Een advocaat stond een familie bij in een kwestie over een voorgenomen trajectkeuze voor een wegverbinding. Na geluiden over mogelijke belangenverstrengeling door een gedeputeerde, schreef hij de provincie aan. Familie van de gedeputeerde zou een belang hebben bij de trajectkeuze.
De advocaat vroeg de Commissaris van de Koning (hierna: CvdK) hiervoor aandacht te hebben. Dat deed hij naar eigen zeggen mondeling en schriftelijk. De CvdK ondernam daarop geen actie. Hij startte pas een vooronderzoek nadat enkele statenleden een integriteitsmelding indienden over de gedeputeerde. De advocaat vindt het kwalijk dat de CvdK niets heeft ondernomen na zijn meldingen. Omdat hij zich niet kan vinden in de reactie van de CvdK op de klacht, vraagt hij de Nationale ombudsman naar de kwestie te kijken.
De ombudsman onderzoekt de klacht en kijkt onder meer naar (de redelijkheid van) het standpunt van de CvdK op de klacht. Hij constateert dat de advocaat de provincie vragen heeft gesteld over of zij een melding over een mogelijk belang heeft ontvangen. Maar in deze vragen ziet de ombudsman geen aanleiding voor de conclusie dat de CvdK op basis van de vragen in actie had moeten komen. Of dat hij de vragen als formele integriteitsmelding had moeten aanmerken. Daarom vindt hij de klacht ongegrond.

※ ※ ※

Jouw opdracht. Schrijf het stuk van "Een advocaat stond" tot en met "bij de trajectkeuze." uit het fragment over de klacht bij de ombudsman opnieuw op, en wissel daarin "trajectkeuze" in voor "tracékeuze". De gegevens die volgen staan los van het fragment.

Opgeslagen gegevens
※ ※ ※

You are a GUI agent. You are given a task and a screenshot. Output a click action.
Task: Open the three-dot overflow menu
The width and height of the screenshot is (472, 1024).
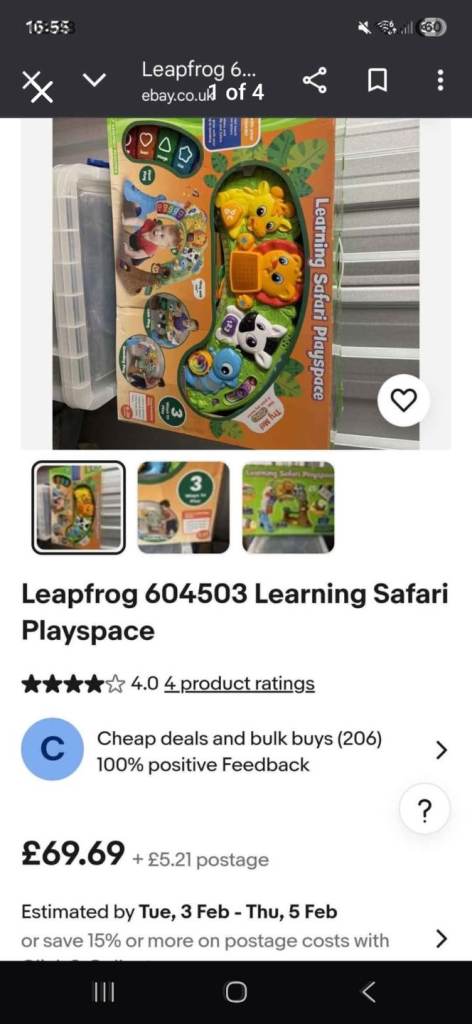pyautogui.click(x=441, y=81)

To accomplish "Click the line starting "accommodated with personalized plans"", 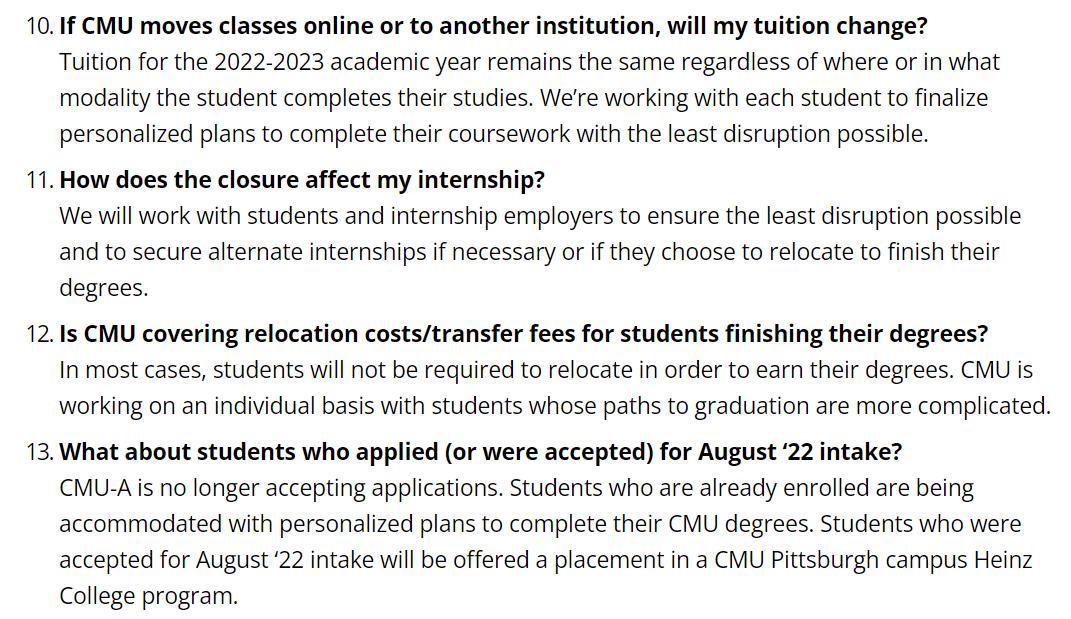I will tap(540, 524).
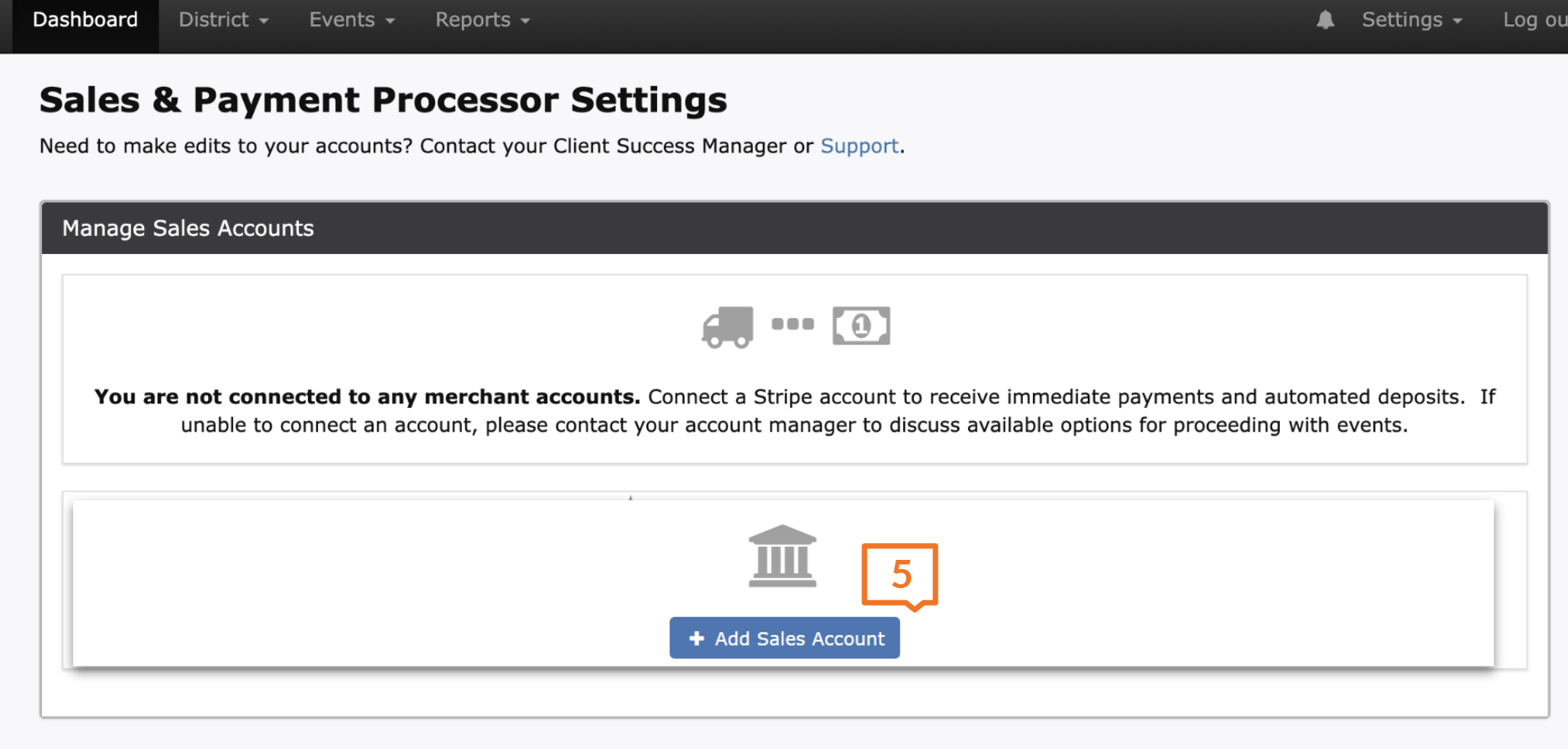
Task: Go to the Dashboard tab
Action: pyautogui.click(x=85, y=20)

※ ※ ※

Resultaat.
Een advocaat stond een familie bij in een kwestie over een voorgenomen tracékeuze voor een wegverbinding. Na geluiden over mogelijke belangenverstrengeling door een gedeputeerde, schreef hij de provincie aan. Familie van de gedeputeerde zou een belang hebben bij de tracékeuze.